__Task statement__: Pictures appear among the records below and must be omitted. Repeat exactly the lines from the line with "Kit portes et fond FELIX (482, 1548)" to the line with "Витамины (22, 2382)", both included.

Stored dataset items:
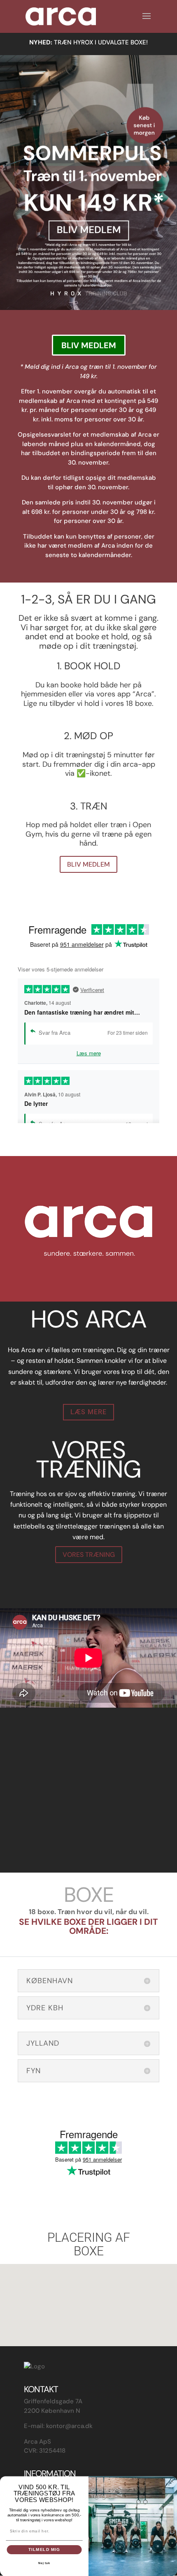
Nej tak (44, 2563)
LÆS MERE (88, 1412)
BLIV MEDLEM (88, 345)
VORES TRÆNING (89, 1554)
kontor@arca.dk (69, 2426)
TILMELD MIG (44, 2549)
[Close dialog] (172, 2481)
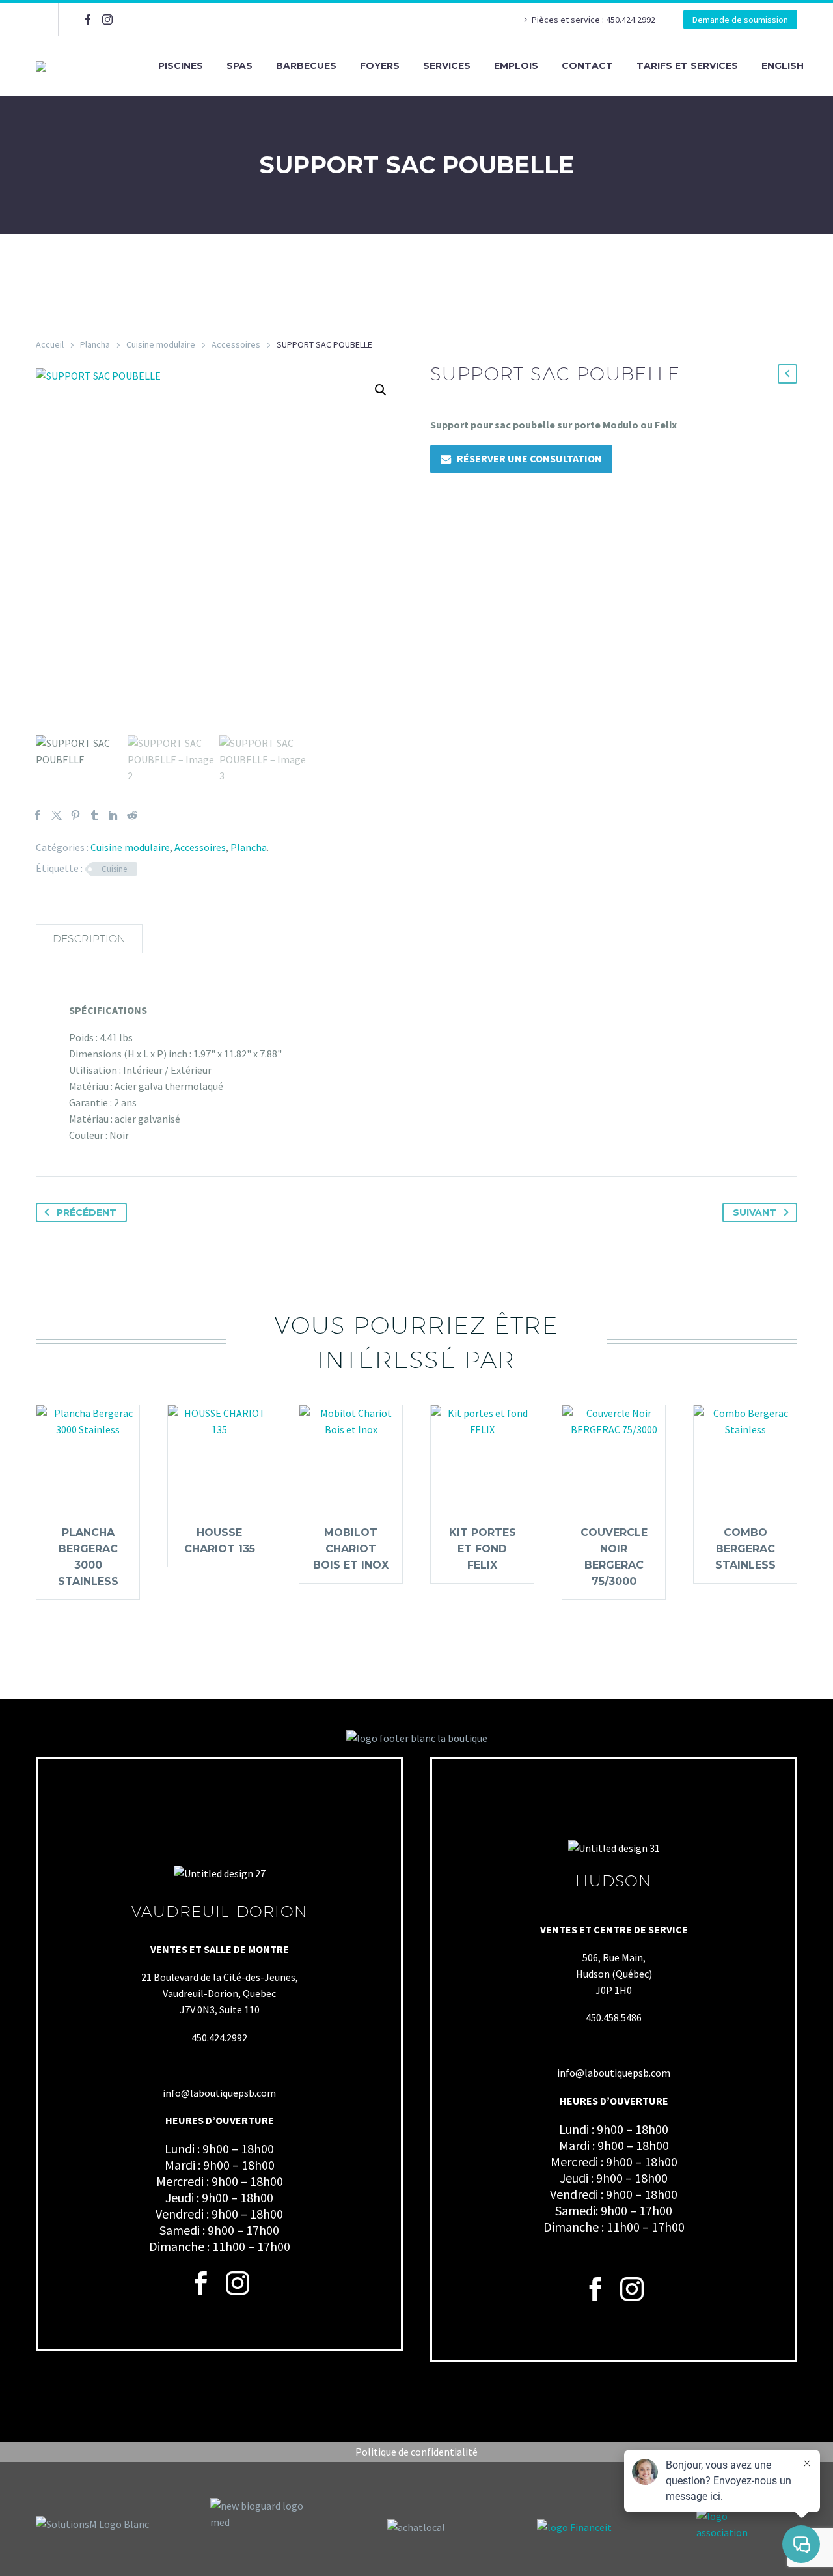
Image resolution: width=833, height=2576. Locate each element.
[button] (380, 390)
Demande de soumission (740, 19)
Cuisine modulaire (160, 344)
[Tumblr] (94, 815)
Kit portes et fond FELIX (482, 1548)
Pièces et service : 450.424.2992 (594, 19)
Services (447, 66)
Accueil (50, 344)
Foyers (380, 66)
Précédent (86, 1212)
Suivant (754, 1212)
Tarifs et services (687, 66)
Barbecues (306, 66)
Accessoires (236, 344)
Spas (239, 66)
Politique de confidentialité (416, 2451)
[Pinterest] (75, 815)
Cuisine (114, 869)
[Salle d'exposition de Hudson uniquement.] (127, 19)
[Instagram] (107, 19)
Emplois (516, 66)
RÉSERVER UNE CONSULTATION (529, 458)
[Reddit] (132, 815)
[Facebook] (88, 19)
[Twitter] (56, 815)
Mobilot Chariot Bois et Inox (351, 1548)
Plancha (95, 344)
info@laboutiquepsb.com (219, 2092)
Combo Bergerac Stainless (745, 1548)
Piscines (180, 66)
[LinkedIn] (113, 815)
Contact (587, 66)
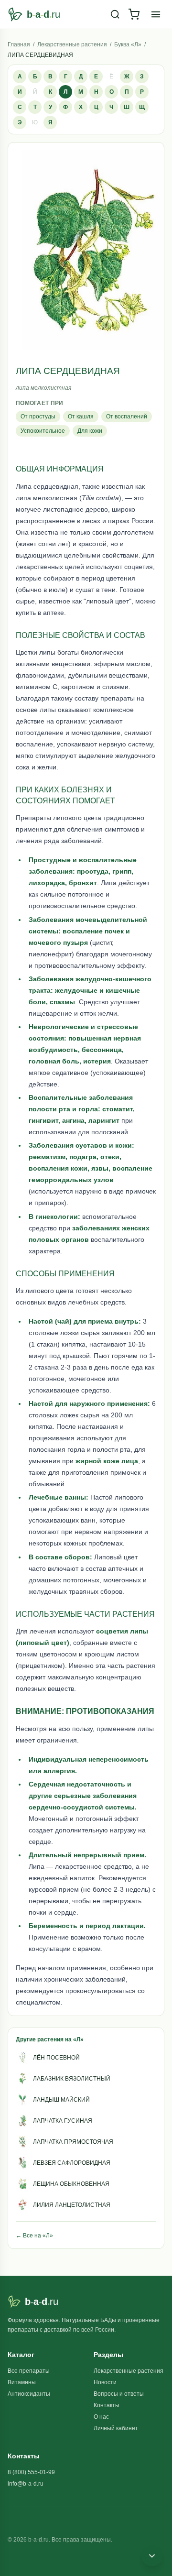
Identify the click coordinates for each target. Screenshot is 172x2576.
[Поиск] (115, 14)
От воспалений (126, 416)
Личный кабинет (116, 2428)
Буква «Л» (127, 44)
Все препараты (29, 2371)
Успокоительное (43, 431)
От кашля (81, 416)
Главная (19, 44)
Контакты (106, 2405)
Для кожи (89, 431)
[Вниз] (151, 2555)
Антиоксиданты (29, 2393)
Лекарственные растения (72, 44)
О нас (101, 2416)
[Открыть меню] (155, 14)
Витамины (22, 2382)
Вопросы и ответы (119, 2393)
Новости (105, 2382)
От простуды (38, 416)
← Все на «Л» (34, 2235)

__Worked solution__:
Kit portes et fond FELIX (482, 1548)
Pièces et service : 450.424.2992 (594, 19)
Services (447, 66)
Accueil (50, 344)
Foyers (380, 66)
Précédent (86, 1212)
Suivant (754, 1212)
Tarifs et services (687, 66)
Barbecues (306, 66)
Accessoires (236, 344)
Spas (239, 66)
Politique de confidentialité (416, 2451)
[Pinterest] (75, 815)
Cuisine (114, 869)
[Salle d'exposition de Hudson uniquement.] (127, 19)
[Instagram] (107, 19)
Emplois (516, 66)
RÉSERVER UNE CONSULTATION (529, 458)
[Reddit] (132, 815)
[Facebook] (88, 19)
[Twitter] (56, 815)
Mobilot Chariot Bois et Inox (351, 1548)
Plancha (95, 344)
info@laboutiquepsb.com (219, 2092)
Combo Bergerac Stainless (745, 1548)
Piscines (180, 66)
[LinkedIn] (113, 815)
Contact (587, 66)
Identify the click coordinates for each target. Screenshot is 172x2576.
[Поиск] (115, 14)
От воспалений (126, 416)
Личный кабинет (116, 2428)
Буква «Л» (127, 44)
Все препараты (29, 2371)
Успокоительное (43, 431)
От кашля (81, 416)
Главная (19, 44)
Контакты (106, 2405)
Для кожи (89, 431)
[Вниз] (151, 2555)
Антиоксиданты (29, 2393)
Лекарственные растения (72, 44)
О нас (101, 2416)
[Открыть меню] (155, 14)
Витамины (22, 2382)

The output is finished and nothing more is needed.